### Problem
Below are some records. Print exactly the lines between the one holding "WOMAN (808, 17)" and the one holding "Rally DM 2 –", inclusive, and nothing else.

### Stored data
((

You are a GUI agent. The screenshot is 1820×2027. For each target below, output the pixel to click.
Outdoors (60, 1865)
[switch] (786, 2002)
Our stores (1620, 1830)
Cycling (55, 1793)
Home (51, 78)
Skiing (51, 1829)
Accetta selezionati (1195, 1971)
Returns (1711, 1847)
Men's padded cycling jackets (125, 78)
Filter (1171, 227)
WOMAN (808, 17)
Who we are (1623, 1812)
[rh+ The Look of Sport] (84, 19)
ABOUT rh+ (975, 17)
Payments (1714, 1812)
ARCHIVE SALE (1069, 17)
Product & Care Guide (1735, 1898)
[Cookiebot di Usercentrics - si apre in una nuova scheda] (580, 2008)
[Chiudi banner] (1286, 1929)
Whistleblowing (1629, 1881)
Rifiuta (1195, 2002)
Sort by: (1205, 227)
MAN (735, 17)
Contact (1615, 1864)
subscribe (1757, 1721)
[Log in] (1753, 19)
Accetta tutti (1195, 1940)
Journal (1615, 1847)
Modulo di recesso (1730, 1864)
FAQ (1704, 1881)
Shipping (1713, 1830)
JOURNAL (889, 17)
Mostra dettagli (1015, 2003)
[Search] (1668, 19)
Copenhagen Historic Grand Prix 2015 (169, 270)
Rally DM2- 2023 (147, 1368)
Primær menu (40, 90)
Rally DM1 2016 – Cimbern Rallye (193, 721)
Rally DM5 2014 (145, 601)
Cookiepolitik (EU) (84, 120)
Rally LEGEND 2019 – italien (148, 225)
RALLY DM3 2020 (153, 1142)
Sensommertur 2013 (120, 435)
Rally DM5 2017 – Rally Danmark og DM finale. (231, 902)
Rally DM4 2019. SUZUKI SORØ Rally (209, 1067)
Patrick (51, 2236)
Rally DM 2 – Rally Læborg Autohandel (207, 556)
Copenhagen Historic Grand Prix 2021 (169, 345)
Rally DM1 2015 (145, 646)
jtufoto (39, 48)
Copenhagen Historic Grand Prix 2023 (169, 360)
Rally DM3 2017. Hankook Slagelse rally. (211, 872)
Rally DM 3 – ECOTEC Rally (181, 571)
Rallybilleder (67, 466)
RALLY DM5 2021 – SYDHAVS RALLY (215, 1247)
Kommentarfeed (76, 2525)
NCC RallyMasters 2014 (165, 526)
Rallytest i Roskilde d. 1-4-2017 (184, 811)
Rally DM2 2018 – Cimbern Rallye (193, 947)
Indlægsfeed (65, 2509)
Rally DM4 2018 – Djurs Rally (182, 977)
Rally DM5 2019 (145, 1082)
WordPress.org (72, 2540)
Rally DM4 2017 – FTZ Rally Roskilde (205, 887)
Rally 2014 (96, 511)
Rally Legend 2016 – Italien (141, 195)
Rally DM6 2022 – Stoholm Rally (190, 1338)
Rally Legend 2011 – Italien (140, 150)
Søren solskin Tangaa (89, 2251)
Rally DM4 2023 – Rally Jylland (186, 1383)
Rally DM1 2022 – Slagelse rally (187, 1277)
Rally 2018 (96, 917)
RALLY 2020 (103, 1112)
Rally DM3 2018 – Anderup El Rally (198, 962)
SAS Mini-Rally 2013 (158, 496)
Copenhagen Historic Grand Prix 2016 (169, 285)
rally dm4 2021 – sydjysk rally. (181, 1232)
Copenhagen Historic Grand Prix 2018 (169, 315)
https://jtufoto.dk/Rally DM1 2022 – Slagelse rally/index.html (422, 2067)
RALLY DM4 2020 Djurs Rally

))

### Solution for this problem
WOMAN (808, 17)
Who we are (1623, 1812)
[rh+ The Look of Sport] (84, 19)
ABOUT rh+ (975, 17)
Payments (1714, 1812)
ARCHIVE SALE (1069, 17)
Product & Care Guide (1735, 1898)
[Cookiebot di Usercentrics - si apre in una nuova scheda] (580, 2008)
[Chiudi banner] (1286, 1929)
Whistleblowing (1629, 1881)
Rifiuta (1195, 2002)
Sort by: (1205, 227)
MAN (735, 17)
Contact (1615, 1864)
subscribe (1757, 1721)
[Log in] (1753, 19)
Accetta tutti (1195, 1940)
Journal (1615, 1847)
Modulo di recesso (1730, 1864)
FAQ (1704, 1881)
Shipping (1713, 1830)
JOURNAL (889, 17)
Mostra dettagli (1015, 2003)
[Search] (1668, 19)
Copenhagen Historic Grand Prix 2015 (169, 270)
Rally DM2- 2023 (147, 1368)
Primær menu (40, 90)
Rally DM1 2016 – Cimbern Rallye (193, 721)
Rally DM5 2014 (145, 601)
Cookiepolitik (EU) (84, 120)
Rally LEGEND 2019 – italien (148, 225)
RALLY DM3 2020 (153, 1142)
Sensommertur 2013 (120, 435)
Rally DM5 2017 – Rally Danmark og DM finale. (231, 902)
Rally DM4 2019. SUZUKI SORØ Rally (209, 1067)
Patrick (51, 2236)
Rally DM 2 – Rally Læborg Autohandel (207, 556)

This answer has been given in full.